Tasks to carry out:
1. According to the passage on strike misconduct, which standing order lists the acts that count as misconduct?
2. In the passage on strike misconduct, write out everything from "Cls. 2, 3, 13" down to "Act or law.", swapping "loitering" for "lingering".

Passage to read:

Could the management then take disciplinary action against the concerned workmen in respect of such a strike ? Standing order 22 enumerates various acts constituting misconduct.
Cls. 2, 3, 13 and 18 provide that striking either singly or in combination with others in contravention of the provisions of any Act, inciting any other workmen to strike in contravention of any law, riotous or disorderly behaviour or any act subversive of discipline and' loitering within the company's premises while on duty or absence without permission from the appointed place of work constitute misconduct. The point is whether participation in and incitement to join the said strike were in respect of a strike which was in contravention of any Act or law.

Data supplied:
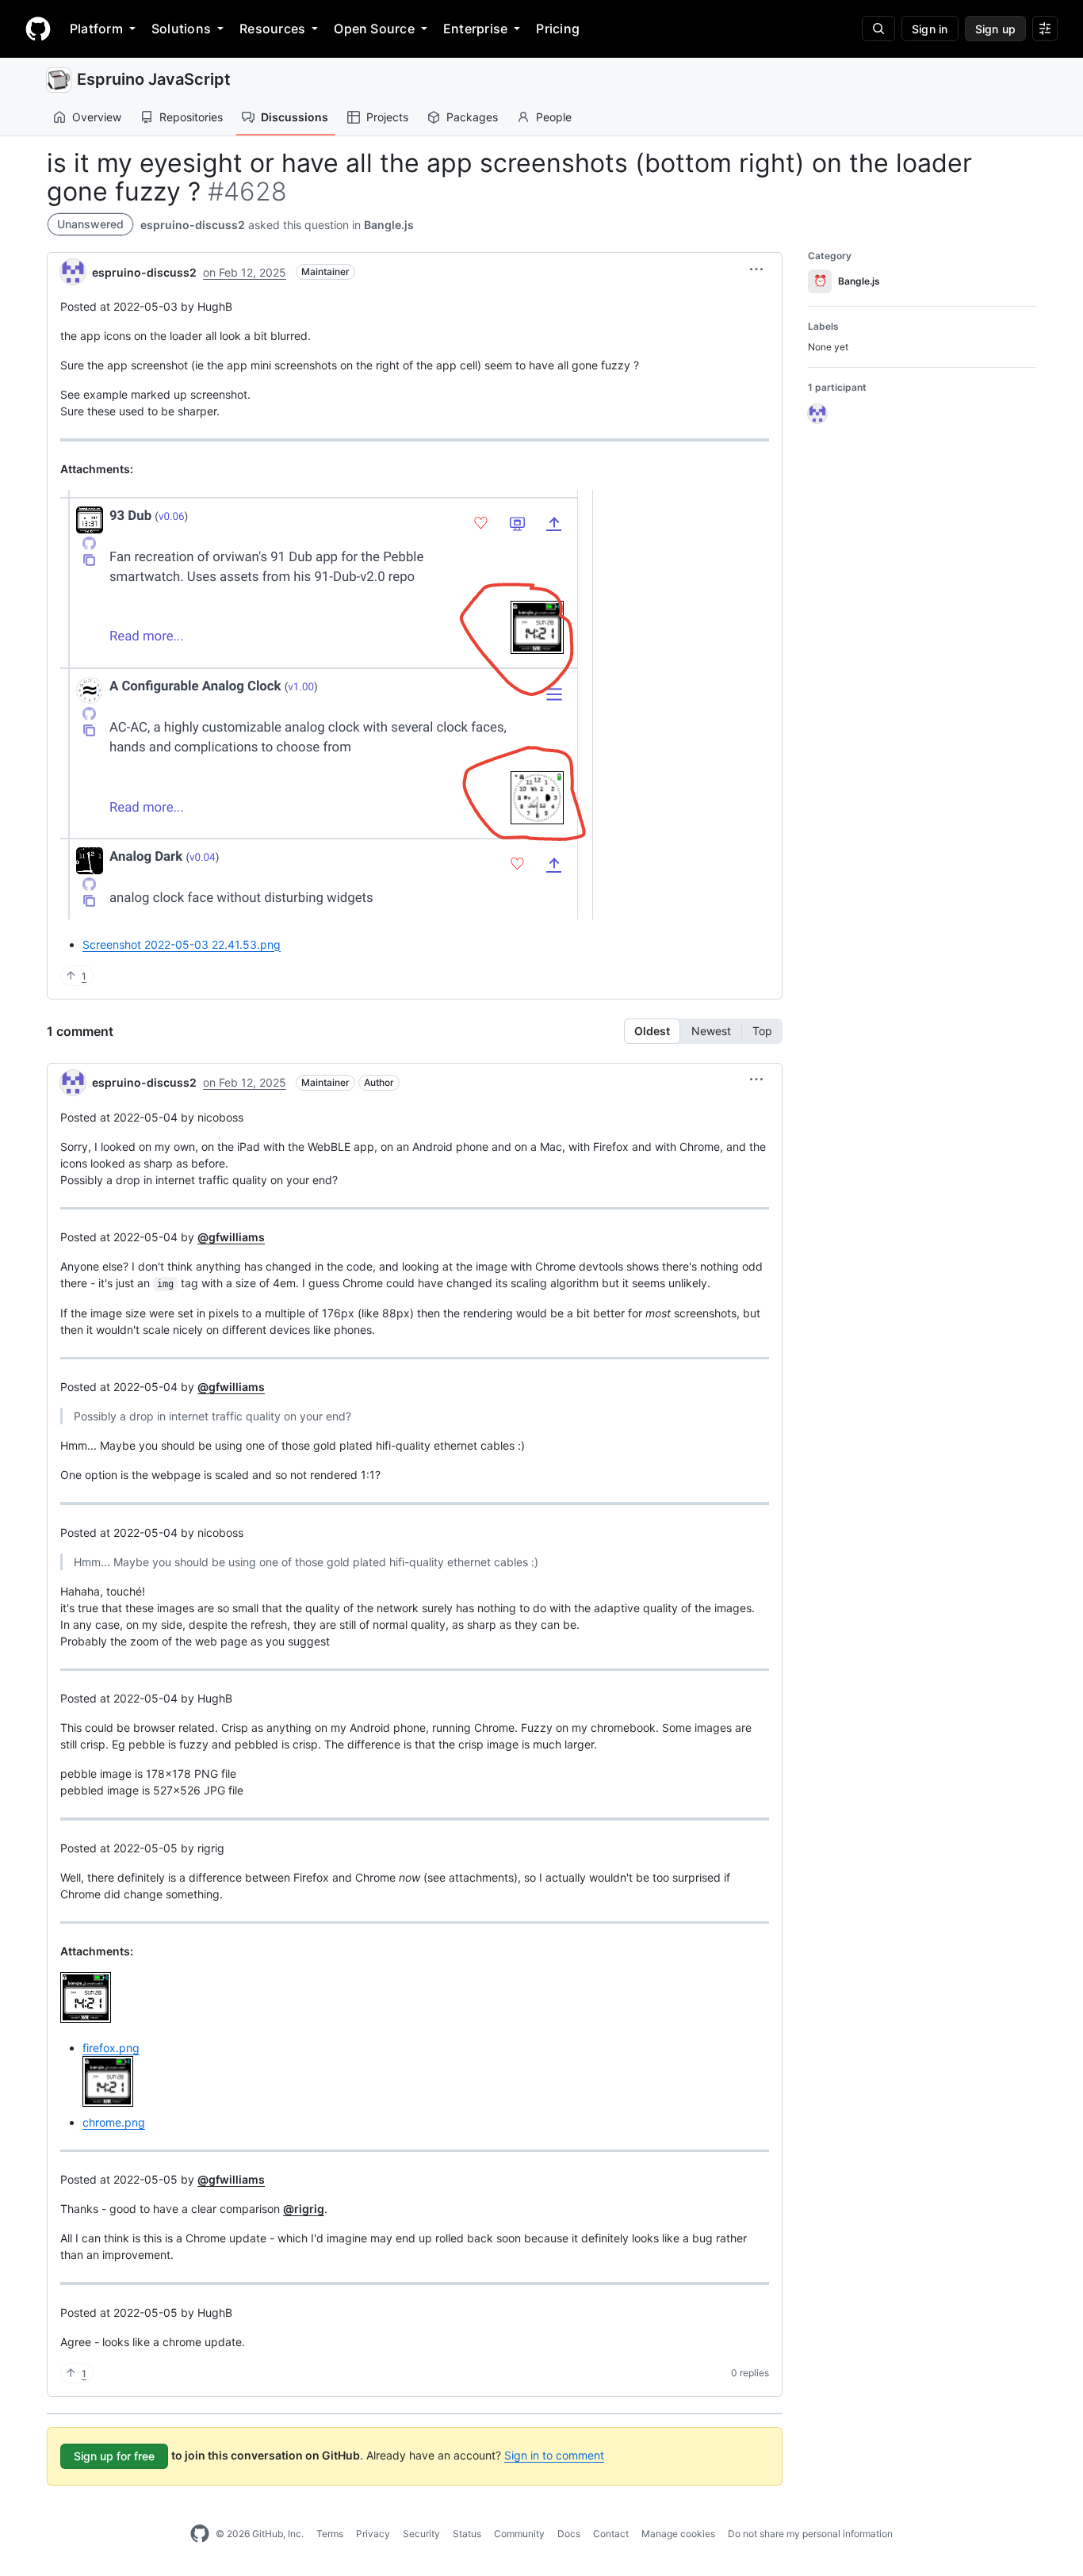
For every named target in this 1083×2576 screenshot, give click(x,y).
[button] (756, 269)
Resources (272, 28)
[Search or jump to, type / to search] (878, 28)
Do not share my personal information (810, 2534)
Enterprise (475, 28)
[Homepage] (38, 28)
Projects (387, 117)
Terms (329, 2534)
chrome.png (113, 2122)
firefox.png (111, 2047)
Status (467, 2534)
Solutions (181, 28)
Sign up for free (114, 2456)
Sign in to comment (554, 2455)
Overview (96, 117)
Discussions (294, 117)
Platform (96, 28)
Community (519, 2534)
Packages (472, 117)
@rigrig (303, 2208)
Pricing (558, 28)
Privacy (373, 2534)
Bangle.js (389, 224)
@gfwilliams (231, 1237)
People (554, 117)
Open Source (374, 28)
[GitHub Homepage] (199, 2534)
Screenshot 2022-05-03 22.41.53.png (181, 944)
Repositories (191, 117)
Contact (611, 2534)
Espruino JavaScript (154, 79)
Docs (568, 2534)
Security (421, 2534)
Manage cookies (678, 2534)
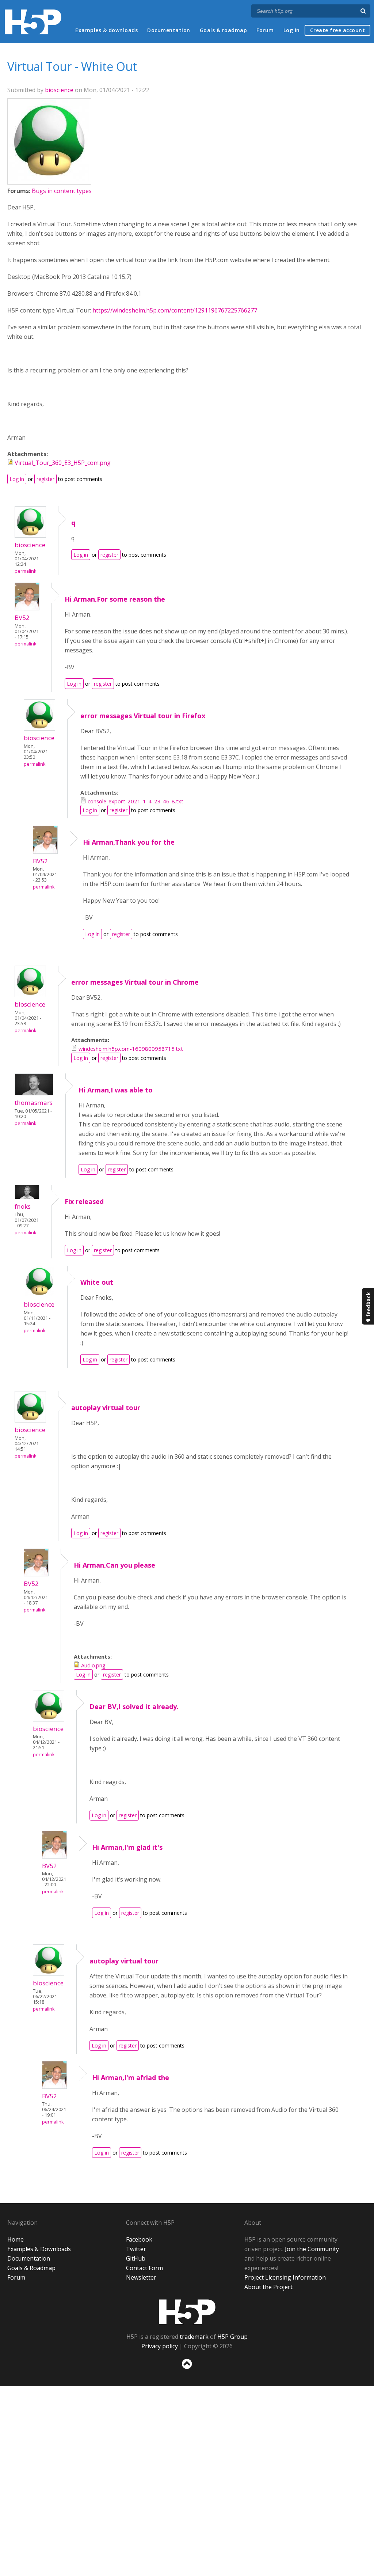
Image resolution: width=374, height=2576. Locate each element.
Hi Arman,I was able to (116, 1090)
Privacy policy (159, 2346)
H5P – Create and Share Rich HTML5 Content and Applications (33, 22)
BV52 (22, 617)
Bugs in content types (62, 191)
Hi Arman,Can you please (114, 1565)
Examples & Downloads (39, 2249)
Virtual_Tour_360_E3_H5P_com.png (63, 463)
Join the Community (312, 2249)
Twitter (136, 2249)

Answer list:
1. Standing order 22.

2.
Cls. 2, 3, 13 and 18 provide that striking either singly or in combination with others in contravention of the provisions of any Act, inciting any other workmen to strike in contravention of any law, riotous or disorderly behaviour or any act subversive of discipline and' lingering within the company's premises while on duty or absence without permission from the appointed place of work constitute misconduct. The point is whether participation in and incitement to join the said strike were in respect of a strike which was in contravention of any Act or law.